#### [SOURCE EXTRACT]
--- Begin ---

Re: Query planner / Analyse statistics bad estimate rows=1 withmaximum statistics 10000 on PostgreSQL 10.2 - Mailing list pgsql-general

From Mark
Subject Re: Query planner / Analyse statistics bad estimate rows=1 withmaximum statistics 10000 on PostgreSQL 10.2
Date
Msg-id CAFh58O8CSuK52JgpDPHWuFZxqCkQSEmH4c2-66yXc+FALJmaOg@mail.gmail.com
Whole thread Raw
In response to Re: Query planner / Analyse statistics bad estimate rows=1 withmaximum statistics 10000 on PostgreSQL 10.2  (Maxim Boguk <maxim.boguk@gmail.com>)
List pgsql-general
Hi Maxim, 

Thanks for your help. 

Jeff has pointed me in the right direction here, it seems that the rows=1 is due to a long running transaction which deletes all of common_student for school_id 36 and then repopulates it. 

I was unaware that the delete inside the transaction would affect the VACUUM ANALYSE. As I said to Jeff I will have to rewrite the application to update the rows if this is the normal behaviour.

Here are the queries: 


db=> explain analyze select * from common_student where school_id = 36;
                                                              QUERY PLAN                                                              
--------------------------------------------------------------------------------------------------------------------------------------
 Bitmap Heap Scan on common_student  (cost=88.30..3846.49 rows=1533 width=384) (actual time=4.852..7.065 rows=1388 loops=1)
   Recheck Cond: (school_id = 36)
   Heap Blocks: exact=67
   ->  Bitmap Index Scan on idx_common_student_sid  (cost=0.00..87.91 rows=1533 width=0) (actual time=4.817..4.817 rows=1388 loops=1)
         Index Cond: (school_id = 36)
 Planning time: 0.097 ms
 Execution time: 8.084 ms
(7 rows)


db=> /* At this point I have started a long running transaction that deletes all of common_student for school_id 36  */ ;

db=> analyse verbose common_student(school_id); 
INFO:  analyzing "public.common_student"
INFO:  "common_student": scanned 7322 of 7322 pages, containing 65431 live rows and 8060 dead rows; 56818 rows in sample, 65431 estimated total rows
ANALYZE
db=> explain analyze select * from common_student where school_id = 36;
                                                                 QUERY PLAN                                                                 
--------------------------------------------------------------------------------------------------------------------------------------------
 Index Scan using idx_common_student_sid on common_student  (cost=0.41..8.43 rows=1 width=384) (actual time=0.017..1.498 rows=1388 loops=1)

--- End ---

#### [EXTRACTED DATA]
--- Begin ---

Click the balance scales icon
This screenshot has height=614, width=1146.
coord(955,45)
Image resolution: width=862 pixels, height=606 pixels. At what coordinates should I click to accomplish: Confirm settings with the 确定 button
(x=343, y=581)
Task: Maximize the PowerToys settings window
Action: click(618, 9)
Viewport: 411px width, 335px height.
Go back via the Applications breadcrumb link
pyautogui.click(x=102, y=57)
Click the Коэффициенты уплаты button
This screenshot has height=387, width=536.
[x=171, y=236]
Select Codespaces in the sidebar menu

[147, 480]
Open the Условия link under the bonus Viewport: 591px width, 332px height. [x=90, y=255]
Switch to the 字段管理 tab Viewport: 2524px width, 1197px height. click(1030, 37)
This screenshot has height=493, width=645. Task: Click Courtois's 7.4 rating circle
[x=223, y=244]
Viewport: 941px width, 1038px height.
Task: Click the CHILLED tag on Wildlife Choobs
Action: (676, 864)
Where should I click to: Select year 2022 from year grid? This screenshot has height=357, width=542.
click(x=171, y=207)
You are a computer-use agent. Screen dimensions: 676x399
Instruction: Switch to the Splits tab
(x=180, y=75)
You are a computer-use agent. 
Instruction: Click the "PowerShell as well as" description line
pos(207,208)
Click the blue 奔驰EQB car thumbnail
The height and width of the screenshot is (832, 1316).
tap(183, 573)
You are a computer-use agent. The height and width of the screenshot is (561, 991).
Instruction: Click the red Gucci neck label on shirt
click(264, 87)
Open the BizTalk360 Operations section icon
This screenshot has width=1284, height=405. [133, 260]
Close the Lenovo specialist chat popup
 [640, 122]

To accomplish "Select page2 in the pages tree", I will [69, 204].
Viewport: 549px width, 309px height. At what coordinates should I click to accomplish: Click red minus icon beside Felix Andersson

--- End ---

#### [WHAT THIS TASK INVOLVES]
According to the mailing list post, what causes the rows=1 estimate? The lines come from a different source than the mailing list post.

#### [RESULT OF THIS TASK]
A long-running transaction that deletes all of common_student for school_id 36 and then repopulates it.